**Assignment**
Every line from the one with "This screenshot has height=553, width=756." up to and including the one with "You are a computer-use agent. Image" is to be output exactly as it appears below; pictures are not.

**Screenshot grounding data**
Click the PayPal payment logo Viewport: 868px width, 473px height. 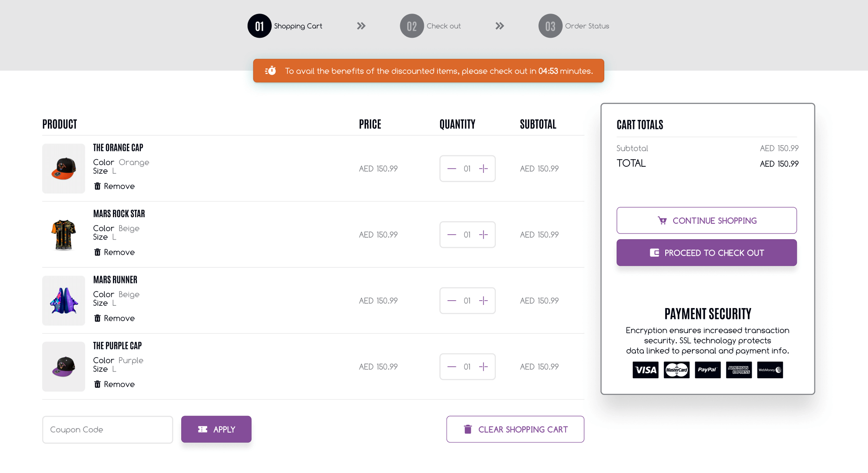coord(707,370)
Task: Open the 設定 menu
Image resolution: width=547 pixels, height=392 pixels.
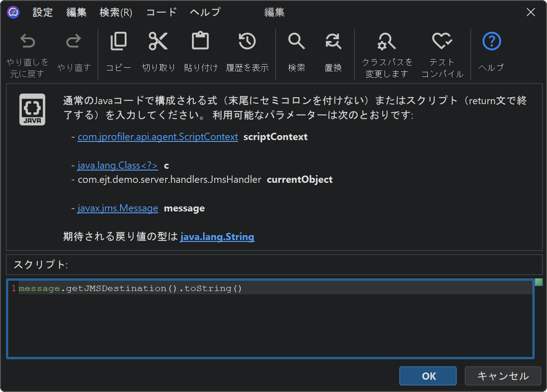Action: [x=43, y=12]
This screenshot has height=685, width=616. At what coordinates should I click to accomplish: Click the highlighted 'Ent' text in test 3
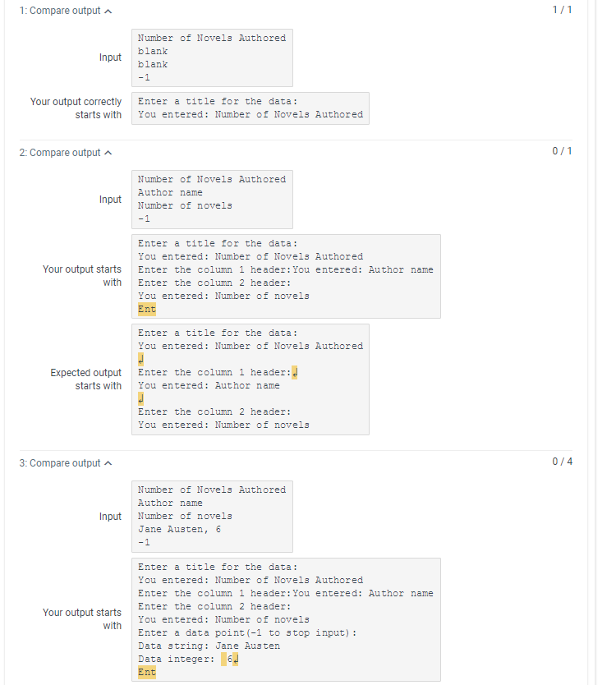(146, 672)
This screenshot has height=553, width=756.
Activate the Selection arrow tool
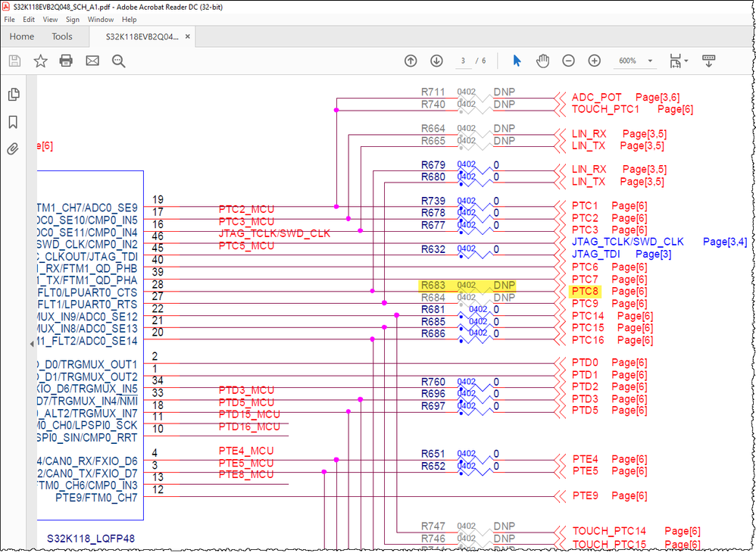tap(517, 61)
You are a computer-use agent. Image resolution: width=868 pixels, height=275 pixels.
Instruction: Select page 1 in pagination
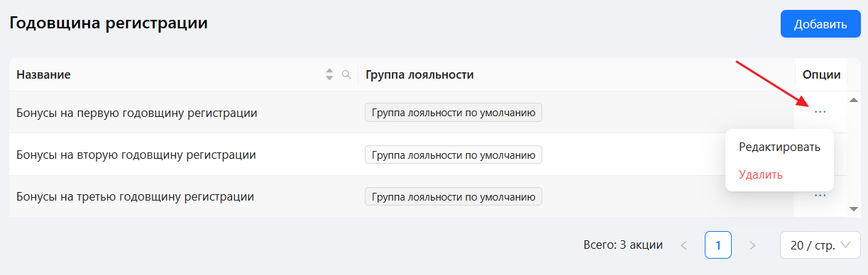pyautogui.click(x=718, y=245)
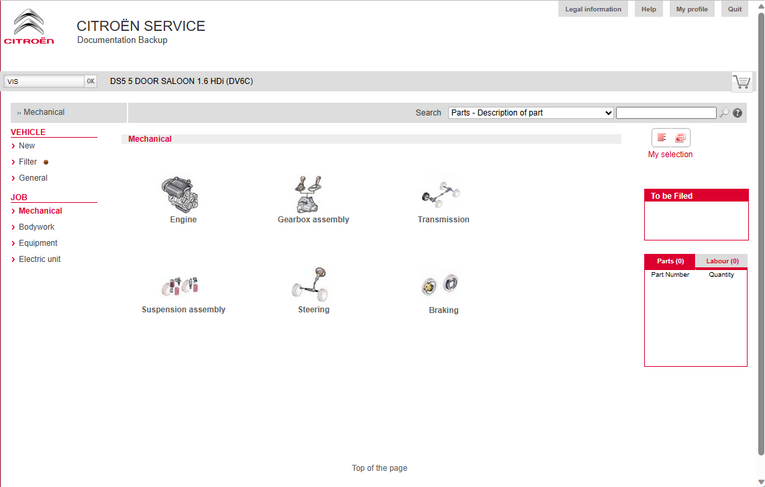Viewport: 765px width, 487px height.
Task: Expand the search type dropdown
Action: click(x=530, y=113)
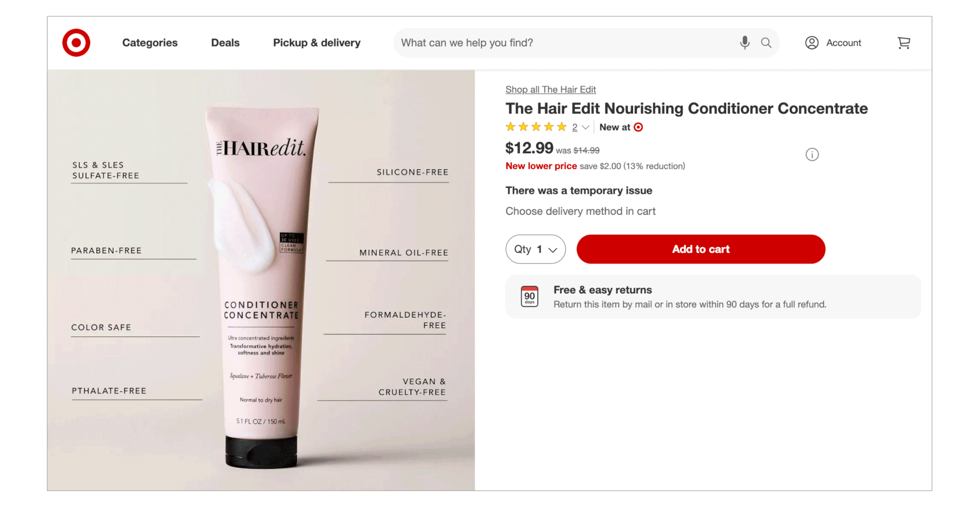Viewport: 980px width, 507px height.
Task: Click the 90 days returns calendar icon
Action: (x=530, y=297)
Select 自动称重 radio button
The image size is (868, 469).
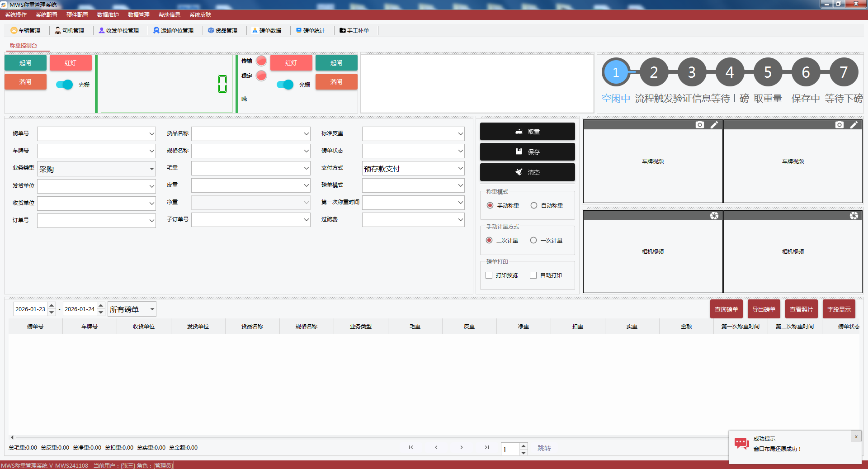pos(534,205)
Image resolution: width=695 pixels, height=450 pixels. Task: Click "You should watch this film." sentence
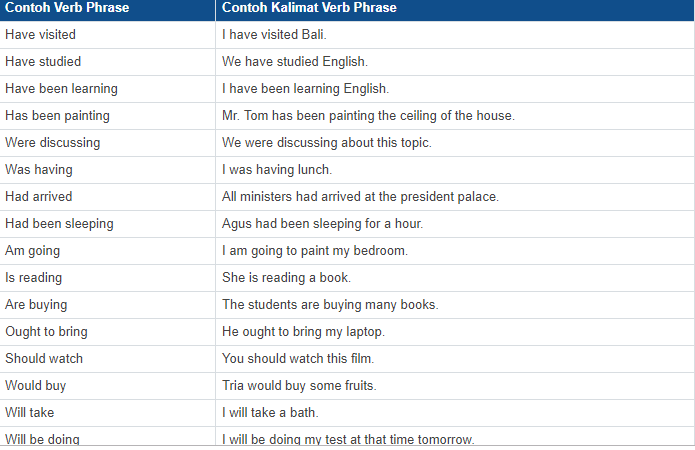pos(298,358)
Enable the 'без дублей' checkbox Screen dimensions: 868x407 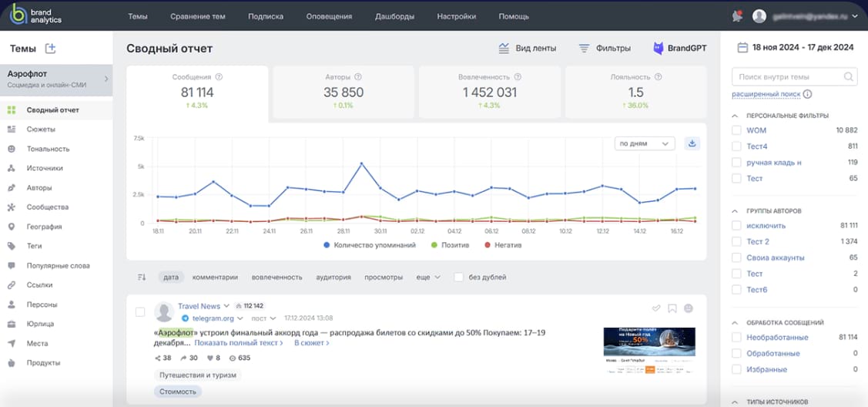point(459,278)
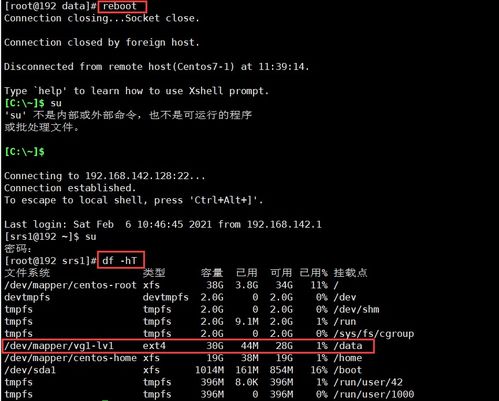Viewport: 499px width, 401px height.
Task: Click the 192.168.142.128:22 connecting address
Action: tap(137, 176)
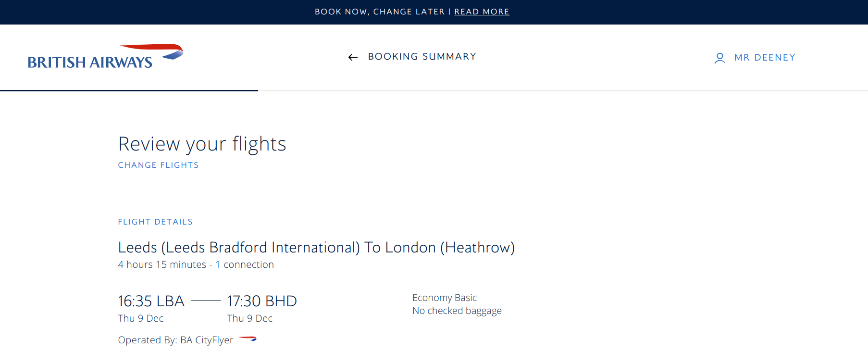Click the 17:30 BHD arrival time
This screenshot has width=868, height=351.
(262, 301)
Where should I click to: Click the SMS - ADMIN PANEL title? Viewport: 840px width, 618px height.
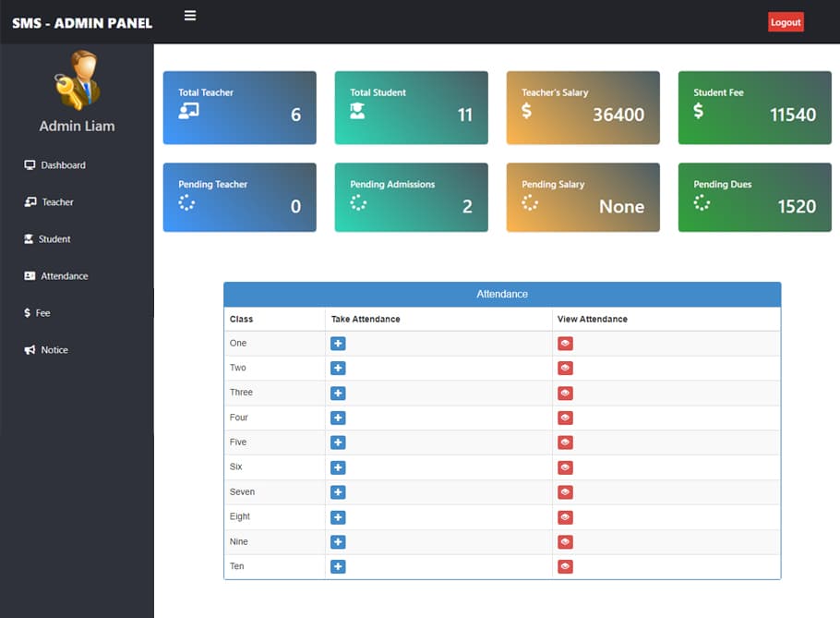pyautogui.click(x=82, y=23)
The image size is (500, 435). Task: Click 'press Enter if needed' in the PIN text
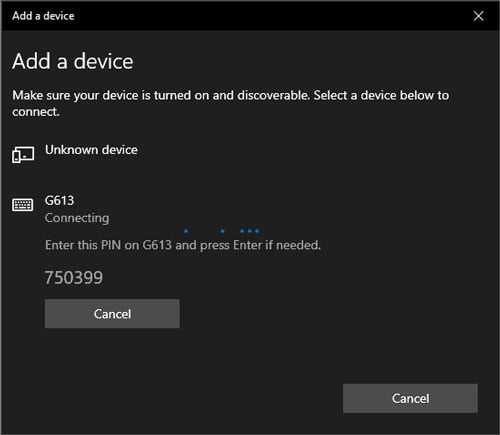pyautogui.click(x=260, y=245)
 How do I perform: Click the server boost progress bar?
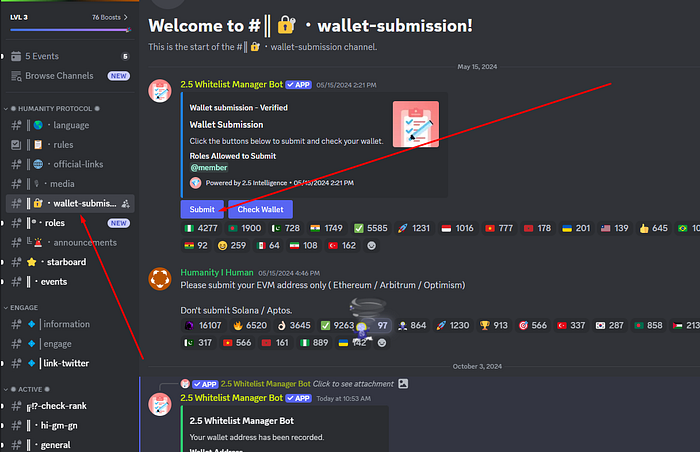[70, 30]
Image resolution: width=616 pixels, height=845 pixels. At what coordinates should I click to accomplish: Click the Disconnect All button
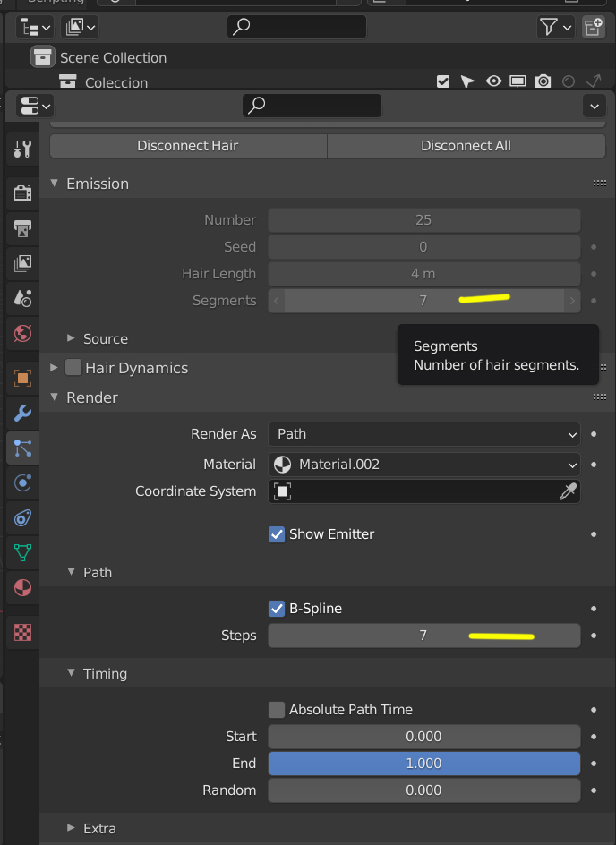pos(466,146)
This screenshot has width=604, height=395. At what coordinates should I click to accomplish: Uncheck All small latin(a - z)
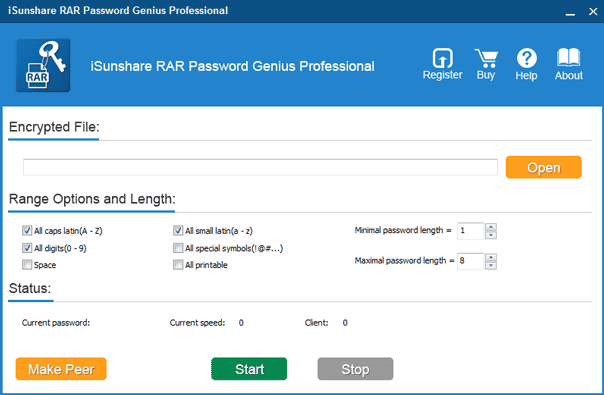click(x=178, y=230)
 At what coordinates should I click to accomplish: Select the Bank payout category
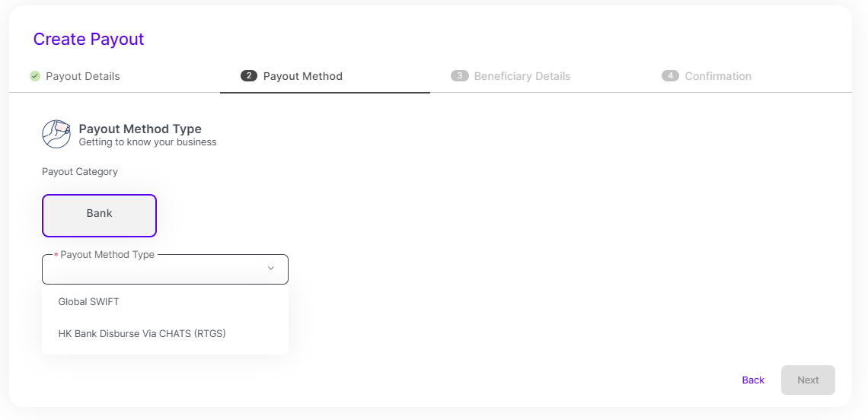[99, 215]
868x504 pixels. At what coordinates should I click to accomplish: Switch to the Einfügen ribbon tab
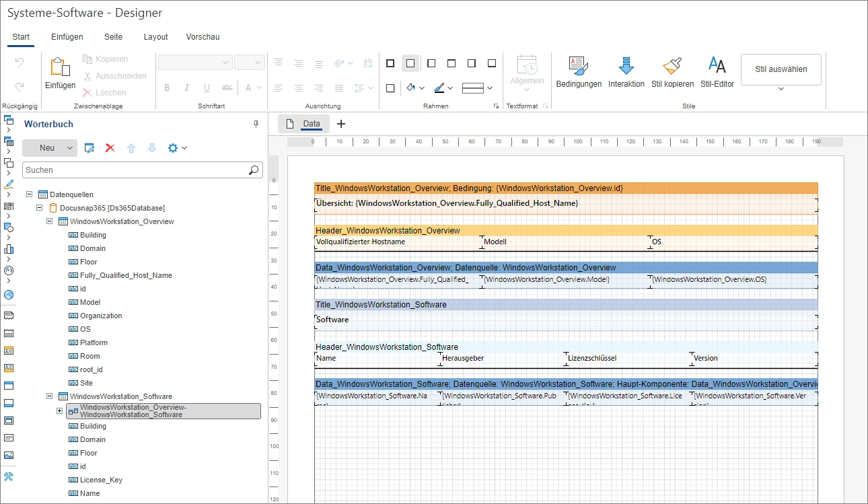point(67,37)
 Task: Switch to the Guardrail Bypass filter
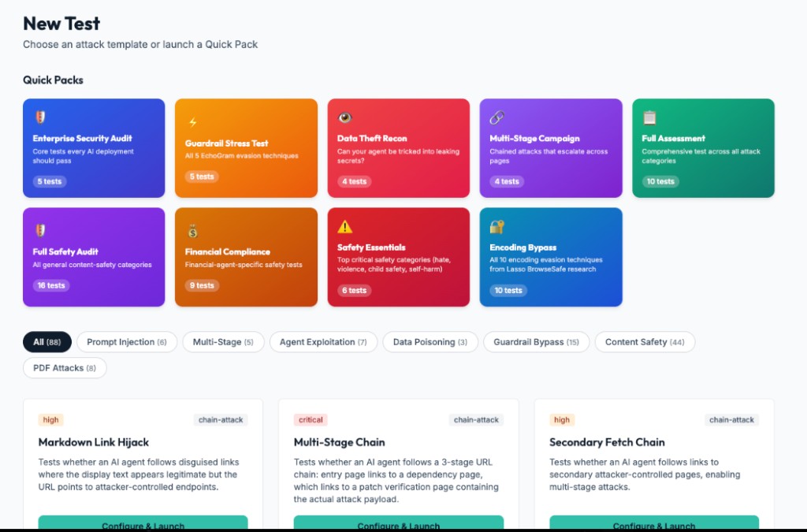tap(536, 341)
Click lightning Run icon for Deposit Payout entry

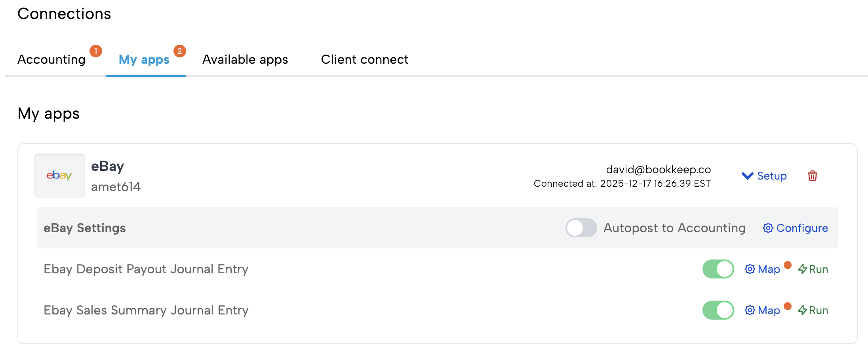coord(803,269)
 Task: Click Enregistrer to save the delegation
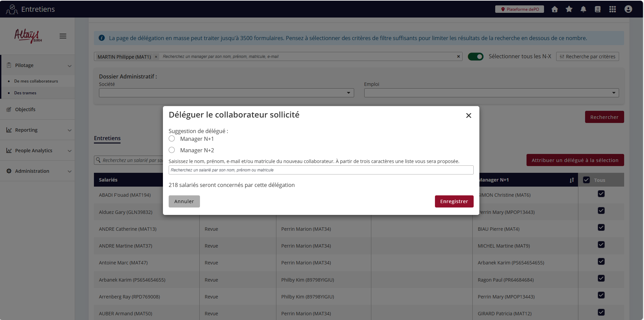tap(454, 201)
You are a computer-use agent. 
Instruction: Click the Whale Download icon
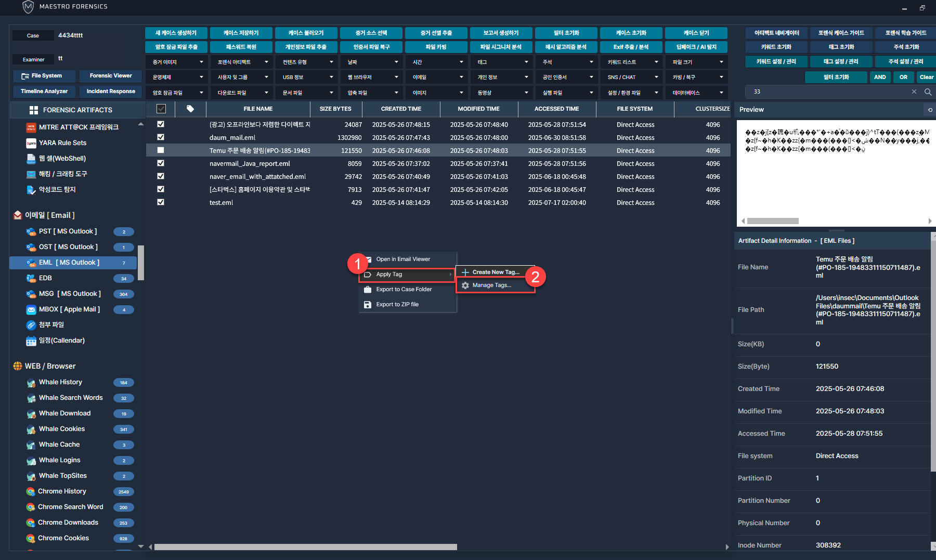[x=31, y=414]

**Solution for this exercise**
This screenshot has height=553, width=756.
Activate the Selection arrow tool
tap(517, 61)
You are a computer-use agent. Image resolution: width=868 pixels, height=275 pixels.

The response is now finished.